Innovative ideas are like frogs’ eggs: of a thousand hatched, only one or two survive to maturity.
The innovative organization understands that innovation starts with an idea. Ideas are somewhat like babies—they are born small, immature, and shapeless. They are promise rather than fulfillment. In the innovative organization executives do not say, “This is a damn-fool idea.” Instead they ask, “What would be needed to make this embryonic, half-baked, foolish idea into something that makes sense, that is feasible, that is an opportunity for us?”

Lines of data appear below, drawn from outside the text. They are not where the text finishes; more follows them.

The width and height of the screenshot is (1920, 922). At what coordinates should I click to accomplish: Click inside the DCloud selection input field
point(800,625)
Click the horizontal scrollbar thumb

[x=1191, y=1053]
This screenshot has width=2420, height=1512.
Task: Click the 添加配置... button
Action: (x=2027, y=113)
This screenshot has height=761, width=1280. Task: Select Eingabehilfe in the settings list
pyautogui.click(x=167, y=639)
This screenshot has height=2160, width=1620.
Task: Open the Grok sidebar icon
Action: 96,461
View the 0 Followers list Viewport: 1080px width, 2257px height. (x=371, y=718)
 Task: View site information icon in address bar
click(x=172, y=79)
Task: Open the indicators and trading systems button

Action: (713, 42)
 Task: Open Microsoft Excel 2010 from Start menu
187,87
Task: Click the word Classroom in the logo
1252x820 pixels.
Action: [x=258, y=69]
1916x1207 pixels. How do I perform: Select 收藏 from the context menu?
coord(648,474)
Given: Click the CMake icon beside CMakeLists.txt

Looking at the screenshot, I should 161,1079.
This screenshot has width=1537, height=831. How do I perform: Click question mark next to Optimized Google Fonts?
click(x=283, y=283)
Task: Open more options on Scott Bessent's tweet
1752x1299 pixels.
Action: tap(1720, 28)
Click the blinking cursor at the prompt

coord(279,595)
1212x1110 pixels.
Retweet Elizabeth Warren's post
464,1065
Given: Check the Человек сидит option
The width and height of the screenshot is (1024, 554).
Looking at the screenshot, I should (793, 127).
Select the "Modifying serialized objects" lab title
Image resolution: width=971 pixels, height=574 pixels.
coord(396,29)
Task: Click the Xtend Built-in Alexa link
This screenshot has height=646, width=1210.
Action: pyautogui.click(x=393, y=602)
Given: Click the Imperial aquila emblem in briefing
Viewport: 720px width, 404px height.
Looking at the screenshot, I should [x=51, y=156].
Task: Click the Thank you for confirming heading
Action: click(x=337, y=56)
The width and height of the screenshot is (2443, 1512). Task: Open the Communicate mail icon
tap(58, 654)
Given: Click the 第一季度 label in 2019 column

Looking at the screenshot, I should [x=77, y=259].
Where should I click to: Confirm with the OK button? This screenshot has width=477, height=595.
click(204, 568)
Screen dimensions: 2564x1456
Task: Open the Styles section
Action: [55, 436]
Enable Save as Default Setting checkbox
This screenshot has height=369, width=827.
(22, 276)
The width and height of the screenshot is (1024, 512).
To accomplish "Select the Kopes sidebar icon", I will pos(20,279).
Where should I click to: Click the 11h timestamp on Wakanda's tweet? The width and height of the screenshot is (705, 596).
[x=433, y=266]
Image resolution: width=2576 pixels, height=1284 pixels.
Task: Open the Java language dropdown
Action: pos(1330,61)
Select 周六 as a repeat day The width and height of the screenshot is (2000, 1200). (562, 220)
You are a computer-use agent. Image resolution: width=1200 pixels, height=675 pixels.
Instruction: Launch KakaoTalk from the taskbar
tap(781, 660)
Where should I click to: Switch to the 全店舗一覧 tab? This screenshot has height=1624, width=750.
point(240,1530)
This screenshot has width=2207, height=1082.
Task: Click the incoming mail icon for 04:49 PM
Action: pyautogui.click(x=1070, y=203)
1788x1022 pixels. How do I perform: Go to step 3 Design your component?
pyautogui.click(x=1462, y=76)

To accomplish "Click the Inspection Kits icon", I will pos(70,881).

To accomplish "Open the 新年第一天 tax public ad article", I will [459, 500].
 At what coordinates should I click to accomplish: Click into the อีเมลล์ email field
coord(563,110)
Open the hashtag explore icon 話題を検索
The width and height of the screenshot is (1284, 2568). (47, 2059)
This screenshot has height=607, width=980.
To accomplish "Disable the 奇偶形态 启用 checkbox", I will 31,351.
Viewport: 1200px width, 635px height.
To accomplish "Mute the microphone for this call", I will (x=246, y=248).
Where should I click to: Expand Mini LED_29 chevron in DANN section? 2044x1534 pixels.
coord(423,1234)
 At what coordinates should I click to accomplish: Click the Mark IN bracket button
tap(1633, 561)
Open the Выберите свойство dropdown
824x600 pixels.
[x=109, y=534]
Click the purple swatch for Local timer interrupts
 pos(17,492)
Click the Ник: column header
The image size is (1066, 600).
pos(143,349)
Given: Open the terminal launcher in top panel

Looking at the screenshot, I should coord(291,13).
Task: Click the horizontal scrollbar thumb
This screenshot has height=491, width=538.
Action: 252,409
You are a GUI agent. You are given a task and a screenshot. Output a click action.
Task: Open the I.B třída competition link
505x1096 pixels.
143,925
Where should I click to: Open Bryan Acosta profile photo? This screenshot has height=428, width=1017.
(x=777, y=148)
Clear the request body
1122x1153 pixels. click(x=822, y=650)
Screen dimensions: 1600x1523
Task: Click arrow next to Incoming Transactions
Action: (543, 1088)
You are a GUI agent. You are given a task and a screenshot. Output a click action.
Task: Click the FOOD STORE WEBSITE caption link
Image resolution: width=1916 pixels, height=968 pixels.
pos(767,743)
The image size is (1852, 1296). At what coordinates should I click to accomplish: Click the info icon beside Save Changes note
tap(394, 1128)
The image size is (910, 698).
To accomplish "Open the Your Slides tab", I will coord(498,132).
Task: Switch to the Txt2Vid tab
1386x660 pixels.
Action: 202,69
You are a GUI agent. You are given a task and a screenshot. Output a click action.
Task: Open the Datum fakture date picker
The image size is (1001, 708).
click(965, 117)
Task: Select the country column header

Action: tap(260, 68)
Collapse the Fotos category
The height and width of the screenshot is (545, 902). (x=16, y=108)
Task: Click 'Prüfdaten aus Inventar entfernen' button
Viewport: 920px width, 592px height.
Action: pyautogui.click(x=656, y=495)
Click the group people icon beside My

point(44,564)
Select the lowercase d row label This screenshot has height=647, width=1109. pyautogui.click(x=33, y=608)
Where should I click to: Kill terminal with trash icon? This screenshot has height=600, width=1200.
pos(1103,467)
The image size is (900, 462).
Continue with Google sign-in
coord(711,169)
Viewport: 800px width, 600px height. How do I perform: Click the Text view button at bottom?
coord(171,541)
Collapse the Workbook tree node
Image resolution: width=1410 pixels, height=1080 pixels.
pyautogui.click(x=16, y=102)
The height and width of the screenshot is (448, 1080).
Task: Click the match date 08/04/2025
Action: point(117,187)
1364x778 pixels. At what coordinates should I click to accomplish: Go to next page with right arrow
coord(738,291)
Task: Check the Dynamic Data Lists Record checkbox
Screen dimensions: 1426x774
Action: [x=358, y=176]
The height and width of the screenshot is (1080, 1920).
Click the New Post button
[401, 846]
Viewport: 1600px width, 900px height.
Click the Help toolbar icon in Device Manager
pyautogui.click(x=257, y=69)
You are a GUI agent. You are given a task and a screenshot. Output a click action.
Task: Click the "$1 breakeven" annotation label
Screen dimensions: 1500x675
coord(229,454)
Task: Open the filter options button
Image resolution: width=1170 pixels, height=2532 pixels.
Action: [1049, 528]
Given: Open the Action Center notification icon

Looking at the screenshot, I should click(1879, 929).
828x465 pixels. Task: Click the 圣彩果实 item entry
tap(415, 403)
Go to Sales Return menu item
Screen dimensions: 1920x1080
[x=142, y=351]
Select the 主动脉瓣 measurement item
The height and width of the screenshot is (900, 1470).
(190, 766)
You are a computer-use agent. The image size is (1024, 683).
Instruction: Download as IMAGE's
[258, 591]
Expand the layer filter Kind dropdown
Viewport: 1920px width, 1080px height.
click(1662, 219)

But an innovative organization also knows that the great majority of ideas will turn out not to make sense. Executives in innovative organizations therefore demand that people with ideas think through the work needed to turn an idea into a product, a process, a business, or a technology. They ask, “What work should we have to do and what would we have to find out and learn before we can commit the company to this idea of yours?” These executives know that it is as difficult and risky to convert a small idea into successful reality as it is to make a major innovation. They do not aim at “improvements” or “modifications” in products or technology. They aim at innovating a new business.
ACTION POINT: Make a list of your three best ideas. Then make a list of the key pieces of information you need to know and the major work that needs to be done before these ideas can blossom into a new business. Now pursue the best idea, or if none is practical, start again.